In addition, in the container main body 42, a disc-shaped upper
core support plate 49 with a cylindrical body part is placed above
the core barrel 46, and is fixed to the container main body 42 and
the container lid 43. The upper core plate 47 is connected to the
upper core support plate 49 via a plurality of upper core support
columns 50. Specifically, in the container main body 42, the upper
core support plate is positioned above the core barrel 46, and the
plurality of upper core support columns 50 is connected to the
upper core plate 47 from the upper core support plate 49 to support
the upper part of the fuel.
[0041] A reactor internal 53 is supported by the core barrel 46,
the upper core plate 47, and the lower core support plate 48. The
reactor internal 53 has a large number of fuel assemblies 54.
Although not illustrated, the fuel assemblies 54 are configured
such that a large number of fuel rods are bundled in a lattice form
by a support lattice, and the upper nozzle is fixed to an upper end
part of the fuel assemblies 54 and the lower nozzle is fixed to a
lower end part of the fuel assemblies 54. The plurality of control
rods 55 is brought together at an upper end part thereof to form a
control rod cluster 56 that can be put into the fuel assemblies 54.

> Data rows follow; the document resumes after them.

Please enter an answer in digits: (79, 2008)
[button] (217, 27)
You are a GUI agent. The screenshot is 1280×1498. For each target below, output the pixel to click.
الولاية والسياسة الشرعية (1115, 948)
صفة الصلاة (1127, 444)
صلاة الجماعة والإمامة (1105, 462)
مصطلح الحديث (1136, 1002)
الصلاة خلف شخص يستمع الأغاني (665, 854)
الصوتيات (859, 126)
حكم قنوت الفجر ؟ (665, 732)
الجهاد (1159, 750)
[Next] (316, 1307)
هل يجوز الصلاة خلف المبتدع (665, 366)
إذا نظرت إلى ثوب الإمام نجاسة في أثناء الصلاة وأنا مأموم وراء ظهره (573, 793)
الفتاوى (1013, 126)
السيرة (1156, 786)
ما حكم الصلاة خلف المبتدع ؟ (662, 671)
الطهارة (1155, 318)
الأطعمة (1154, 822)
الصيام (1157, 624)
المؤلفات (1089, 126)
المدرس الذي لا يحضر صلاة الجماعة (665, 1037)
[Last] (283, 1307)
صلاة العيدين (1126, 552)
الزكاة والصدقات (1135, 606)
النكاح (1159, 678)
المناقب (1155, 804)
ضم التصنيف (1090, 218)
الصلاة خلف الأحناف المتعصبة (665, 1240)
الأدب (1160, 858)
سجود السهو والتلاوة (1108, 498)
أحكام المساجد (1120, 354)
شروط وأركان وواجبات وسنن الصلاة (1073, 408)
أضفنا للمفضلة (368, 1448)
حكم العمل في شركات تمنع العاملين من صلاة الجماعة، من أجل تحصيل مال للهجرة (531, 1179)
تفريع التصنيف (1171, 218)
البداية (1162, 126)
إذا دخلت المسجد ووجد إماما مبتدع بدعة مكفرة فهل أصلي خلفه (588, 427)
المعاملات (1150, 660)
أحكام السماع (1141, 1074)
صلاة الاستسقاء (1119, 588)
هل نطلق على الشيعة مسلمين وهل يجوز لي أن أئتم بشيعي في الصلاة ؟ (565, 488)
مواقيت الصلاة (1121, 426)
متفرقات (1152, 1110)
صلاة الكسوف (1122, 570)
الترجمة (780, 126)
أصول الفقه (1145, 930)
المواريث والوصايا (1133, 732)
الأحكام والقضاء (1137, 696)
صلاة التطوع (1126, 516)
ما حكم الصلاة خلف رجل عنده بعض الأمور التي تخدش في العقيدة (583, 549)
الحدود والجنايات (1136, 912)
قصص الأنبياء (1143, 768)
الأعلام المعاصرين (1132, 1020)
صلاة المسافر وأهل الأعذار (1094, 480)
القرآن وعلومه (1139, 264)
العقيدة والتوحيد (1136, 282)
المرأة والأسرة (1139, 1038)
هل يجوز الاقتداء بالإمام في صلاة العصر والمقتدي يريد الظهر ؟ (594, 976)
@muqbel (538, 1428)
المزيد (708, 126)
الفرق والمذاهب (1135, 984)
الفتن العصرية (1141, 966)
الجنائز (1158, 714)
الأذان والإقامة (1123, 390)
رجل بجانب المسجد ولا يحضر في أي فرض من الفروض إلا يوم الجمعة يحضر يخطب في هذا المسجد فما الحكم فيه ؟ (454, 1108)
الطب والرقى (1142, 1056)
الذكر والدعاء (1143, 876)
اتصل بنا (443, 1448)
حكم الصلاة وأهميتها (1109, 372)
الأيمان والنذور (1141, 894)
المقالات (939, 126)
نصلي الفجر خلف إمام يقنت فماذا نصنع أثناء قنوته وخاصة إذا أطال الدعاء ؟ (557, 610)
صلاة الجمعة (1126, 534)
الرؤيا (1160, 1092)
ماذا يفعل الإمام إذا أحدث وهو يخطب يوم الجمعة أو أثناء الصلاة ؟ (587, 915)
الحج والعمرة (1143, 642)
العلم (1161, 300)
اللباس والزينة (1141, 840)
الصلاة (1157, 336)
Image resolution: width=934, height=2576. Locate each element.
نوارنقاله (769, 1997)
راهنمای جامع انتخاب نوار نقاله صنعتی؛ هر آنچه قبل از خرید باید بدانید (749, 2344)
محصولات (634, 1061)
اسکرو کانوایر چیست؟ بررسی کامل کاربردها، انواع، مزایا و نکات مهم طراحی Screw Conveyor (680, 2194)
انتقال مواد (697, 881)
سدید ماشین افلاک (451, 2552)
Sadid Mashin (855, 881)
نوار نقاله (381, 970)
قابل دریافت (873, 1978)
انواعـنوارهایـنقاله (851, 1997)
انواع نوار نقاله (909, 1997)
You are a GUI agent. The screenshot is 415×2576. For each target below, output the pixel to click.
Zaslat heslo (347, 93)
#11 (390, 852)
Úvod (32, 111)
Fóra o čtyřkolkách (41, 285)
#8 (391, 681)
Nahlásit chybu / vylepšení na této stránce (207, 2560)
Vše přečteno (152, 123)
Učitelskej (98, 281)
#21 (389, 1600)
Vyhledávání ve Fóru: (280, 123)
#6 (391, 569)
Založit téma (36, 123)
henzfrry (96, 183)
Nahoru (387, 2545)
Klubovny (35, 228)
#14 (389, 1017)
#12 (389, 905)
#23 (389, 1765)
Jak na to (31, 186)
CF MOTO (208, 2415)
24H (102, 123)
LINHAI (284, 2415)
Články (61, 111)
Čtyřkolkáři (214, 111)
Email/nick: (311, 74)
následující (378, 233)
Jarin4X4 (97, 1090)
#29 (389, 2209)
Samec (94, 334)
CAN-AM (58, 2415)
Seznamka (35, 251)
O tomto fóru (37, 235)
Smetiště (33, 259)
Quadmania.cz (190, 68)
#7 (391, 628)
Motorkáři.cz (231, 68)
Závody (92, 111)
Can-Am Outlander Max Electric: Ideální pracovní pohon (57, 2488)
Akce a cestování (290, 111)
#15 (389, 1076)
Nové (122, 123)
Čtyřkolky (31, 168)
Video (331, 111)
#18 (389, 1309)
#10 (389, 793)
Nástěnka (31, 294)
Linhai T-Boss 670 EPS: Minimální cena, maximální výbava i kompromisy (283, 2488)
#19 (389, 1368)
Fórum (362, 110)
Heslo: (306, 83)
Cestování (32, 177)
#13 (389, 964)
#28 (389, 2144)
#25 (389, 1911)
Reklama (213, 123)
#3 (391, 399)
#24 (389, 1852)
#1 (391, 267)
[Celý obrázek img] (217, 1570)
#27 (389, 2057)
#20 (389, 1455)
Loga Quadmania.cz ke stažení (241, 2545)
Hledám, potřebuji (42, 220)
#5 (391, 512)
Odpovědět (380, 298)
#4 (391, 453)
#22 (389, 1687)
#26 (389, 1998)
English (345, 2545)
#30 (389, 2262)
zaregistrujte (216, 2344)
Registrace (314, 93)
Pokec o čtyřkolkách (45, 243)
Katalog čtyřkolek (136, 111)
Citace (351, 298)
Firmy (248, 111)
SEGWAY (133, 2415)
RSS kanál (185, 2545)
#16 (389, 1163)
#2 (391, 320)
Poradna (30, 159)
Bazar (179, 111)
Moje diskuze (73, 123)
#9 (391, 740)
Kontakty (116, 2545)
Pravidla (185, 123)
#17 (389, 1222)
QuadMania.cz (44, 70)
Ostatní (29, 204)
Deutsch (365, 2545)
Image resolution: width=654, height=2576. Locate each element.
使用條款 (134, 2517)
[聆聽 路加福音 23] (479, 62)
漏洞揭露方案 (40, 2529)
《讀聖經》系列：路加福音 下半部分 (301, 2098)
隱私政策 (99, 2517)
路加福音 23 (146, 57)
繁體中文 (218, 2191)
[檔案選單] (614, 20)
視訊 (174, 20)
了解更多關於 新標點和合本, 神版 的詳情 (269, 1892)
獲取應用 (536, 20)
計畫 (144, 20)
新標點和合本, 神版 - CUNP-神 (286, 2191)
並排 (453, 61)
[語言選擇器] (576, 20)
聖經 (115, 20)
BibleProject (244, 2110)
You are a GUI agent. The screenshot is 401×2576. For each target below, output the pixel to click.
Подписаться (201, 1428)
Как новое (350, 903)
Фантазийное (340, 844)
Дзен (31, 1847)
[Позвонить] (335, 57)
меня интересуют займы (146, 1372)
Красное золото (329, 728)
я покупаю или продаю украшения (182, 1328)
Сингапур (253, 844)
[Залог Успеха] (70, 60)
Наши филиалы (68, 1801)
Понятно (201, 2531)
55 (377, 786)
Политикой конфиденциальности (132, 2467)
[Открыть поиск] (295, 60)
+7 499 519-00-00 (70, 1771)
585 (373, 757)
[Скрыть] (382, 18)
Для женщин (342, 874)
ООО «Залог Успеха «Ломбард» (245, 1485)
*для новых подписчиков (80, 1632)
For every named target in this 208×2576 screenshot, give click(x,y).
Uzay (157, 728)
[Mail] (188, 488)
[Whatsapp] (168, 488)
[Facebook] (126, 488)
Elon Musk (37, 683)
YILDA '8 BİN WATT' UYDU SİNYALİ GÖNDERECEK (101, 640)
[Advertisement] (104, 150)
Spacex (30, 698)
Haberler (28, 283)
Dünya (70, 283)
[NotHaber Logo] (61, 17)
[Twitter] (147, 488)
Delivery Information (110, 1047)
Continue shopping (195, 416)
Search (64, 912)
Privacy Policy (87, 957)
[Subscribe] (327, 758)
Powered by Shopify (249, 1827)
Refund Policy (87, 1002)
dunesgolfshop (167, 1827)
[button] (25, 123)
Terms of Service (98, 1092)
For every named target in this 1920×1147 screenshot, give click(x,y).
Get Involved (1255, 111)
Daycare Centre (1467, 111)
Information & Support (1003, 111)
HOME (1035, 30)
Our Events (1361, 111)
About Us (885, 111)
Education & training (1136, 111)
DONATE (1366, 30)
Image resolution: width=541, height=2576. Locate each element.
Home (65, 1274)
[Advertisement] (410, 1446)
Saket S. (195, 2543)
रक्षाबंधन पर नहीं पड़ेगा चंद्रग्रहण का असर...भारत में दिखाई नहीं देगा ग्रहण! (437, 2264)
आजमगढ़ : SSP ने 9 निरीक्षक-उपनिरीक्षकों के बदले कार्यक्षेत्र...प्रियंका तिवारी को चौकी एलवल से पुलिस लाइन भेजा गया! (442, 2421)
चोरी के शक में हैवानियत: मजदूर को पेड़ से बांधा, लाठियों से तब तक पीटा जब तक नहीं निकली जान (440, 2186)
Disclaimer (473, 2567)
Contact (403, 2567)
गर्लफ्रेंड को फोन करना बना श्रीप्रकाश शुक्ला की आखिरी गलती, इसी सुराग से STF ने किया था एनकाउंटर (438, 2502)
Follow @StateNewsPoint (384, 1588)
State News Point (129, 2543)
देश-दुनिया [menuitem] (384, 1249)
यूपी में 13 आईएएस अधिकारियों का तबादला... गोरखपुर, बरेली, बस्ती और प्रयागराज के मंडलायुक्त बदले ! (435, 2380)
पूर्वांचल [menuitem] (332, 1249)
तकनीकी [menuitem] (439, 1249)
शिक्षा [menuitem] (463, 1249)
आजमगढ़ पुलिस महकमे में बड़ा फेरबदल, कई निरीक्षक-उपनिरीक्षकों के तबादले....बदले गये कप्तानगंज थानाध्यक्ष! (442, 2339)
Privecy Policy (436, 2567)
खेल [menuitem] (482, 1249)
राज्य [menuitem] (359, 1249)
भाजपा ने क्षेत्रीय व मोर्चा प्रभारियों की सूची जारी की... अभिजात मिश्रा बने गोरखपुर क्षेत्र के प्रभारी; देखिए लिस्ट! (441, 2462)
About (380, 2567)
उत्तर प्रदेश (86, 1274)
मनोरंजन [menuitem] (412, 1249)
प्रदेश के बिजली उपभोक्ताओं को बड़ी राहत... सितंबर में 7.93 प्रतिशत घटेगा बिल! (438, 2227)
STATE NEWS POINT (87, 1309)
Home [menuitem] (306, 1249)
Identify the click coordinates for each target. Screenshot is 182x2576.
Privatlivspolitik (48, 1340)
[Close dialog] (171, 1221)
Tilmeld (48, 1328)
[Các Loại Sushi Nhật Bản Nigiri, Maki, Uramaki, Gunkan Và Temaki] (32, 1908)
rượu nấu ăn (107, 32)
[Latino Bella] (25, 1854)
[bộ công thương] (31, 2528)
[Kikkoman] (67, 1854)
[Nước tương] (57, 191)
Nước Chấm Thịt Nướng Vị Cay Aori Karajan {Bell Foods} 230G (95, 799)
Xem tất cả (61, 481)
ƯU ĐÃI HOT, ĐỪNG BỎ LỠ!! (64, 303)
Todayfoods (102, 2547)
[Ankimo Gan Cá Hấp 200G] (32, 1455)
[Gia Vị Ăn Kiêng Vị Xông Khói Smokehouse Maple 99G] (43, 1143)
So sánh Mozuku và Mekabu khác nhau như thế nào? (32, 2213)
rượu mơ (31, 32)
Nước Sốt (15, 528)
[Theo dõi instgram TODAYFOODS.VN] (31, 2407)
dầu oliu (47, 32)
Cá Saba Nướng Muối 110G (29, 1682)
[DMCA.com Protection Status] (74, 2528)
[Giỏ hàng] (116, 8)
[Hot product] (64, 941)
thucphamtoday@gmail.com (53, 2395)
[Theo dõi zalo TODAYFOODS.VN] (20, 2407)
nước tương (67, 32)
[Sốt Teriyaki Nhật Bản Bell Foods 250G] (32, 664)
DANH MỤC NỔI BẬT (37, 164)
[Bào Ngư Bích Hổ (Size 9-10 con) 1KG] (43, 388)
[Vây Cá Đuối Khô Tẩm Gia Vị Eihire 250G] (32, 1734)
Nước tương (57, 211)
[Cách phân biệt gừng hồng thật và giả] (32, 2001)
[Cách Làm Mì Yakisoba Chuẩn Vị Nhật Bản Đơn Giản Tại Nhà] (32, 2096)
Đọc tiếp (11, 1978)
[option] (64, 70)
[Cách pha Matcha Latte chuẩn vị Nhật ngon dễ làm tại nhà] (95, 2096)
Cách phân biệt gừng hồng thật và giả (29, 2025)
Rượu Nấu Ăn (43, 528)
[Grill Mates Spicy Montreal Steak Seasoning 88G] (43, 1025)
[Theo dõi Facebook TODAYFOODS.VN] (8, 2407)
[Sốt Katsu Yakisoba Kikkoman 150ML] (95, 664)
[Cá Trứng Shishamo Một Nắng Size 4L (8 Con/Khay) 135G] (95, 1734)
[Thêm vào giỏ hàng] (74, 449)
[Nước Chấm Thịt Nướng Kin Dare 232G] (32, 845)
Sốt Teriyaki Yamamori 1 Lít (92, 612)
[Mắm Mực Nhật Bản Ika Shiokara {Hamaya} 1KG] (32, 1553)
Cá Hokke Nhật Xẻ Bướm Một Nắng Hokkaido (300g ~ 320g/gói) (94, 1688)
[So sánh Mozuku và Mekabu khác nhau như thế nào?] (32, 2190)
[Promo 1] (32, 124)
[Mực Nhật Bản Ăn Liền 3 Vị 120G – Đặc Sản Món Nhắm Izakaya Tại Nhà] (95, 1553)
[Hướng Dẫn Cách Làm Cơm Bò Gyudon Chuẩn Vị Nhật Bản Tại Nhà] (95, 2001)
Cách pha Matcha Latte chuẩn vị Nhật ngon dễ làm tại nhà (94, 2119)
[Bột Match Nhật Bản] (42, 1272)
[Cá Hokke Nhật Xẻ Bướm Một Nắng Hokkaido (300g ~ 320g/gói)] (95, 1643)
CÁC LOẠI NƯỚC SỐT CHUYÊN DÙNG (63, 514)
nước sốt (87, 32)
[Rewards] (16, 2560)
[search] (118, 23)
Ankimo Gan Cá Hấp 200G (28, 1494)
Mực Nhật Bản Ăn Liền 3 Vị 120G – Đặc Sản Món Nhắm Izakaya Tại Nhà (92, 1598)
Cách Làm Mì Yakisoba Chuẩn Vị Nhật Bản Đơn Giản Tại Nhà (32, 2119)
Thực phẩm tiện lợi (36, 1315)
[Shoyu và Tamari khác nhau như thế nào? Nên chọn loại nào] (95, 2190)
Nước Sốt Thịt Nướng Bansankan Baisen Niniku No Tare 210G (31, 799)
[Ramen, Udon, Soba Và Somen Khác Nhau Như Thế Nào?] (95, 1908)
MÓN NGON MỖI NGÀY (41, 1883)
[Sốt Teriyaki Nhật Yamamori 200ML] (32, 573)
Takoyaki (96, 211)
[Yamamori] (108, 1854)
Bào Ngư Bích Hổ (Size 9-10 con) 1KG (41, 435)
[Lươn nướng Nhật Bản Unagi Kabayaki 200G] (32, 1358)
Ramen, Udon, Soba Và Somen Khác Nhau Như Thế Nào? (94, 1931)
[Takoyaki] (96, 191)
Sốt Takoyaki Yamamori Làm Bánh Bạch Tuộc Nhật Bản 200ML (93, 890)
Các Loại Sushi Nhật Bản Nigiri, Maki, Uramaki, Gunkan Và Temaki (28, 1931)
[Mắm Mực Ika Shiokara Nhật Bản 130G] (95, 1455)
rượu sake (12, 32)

A large number of control rod cluster guiding tubes 57 are
supported at the upper core support plate 49 so as to penetrate the
upper core support plate 49, and lower end parts of the control rod
cluster guiding tubes 57 are extended down to the control rod
cluster 56 positioned at an upper end of the fuel assemblies
54.
[0042] A magnetic jack control rod drive device 58 is provided
above the container lid 43 constituting the container 41, and is
stored in a housing 59 integrated with the container lid 43. The
large number of control rod cluster guiding tubes 57 are each
extended at an upper end part to a position where the control rod
cluster is pulled out from the reactor internal, and are extended
to a lower end of a thermal sleeve (not illustrated) attached to
the control rod drive device 58. Control rod cluster drive axes 60
are extended from the control rod drive device 58 through the
control rod cluster guiding tubes 57 to the upper end of the
control rod cluster 56 positioned at the upper end of the fuel
assemblies 54, thereby to be capable of holding the control rod
cluster 56.
[0043] The drive axes 60 of the control rod drive device 58 are
vertically extended and coupled to the control rod cluster 56. In
addition, control rod cluster drive axes 60 have a plurality of
circumferential grooves on surfaces thereof with regular
longitudinal pitches, and are vertically moved by magnetic jacks to
control power of the nuclear reactor.
[0044] A neutral flux detector guiding apparatus 71 is disposed in
the container 41, ranging from the upper core support plate 49
through the upper core plate 47 to the fuel assemblies 54. The
neutral flux detector guiding apparatus 71 is intended to insert
the neutral flux detector from an instrumentation nozzle 67 of the
container lid 43 into the reactor internal 53 (fuel assemblies 54).
This allows the neutral flux detector to measure the level and
distribution of neutrons (neutron flux) in the reactor internal 53.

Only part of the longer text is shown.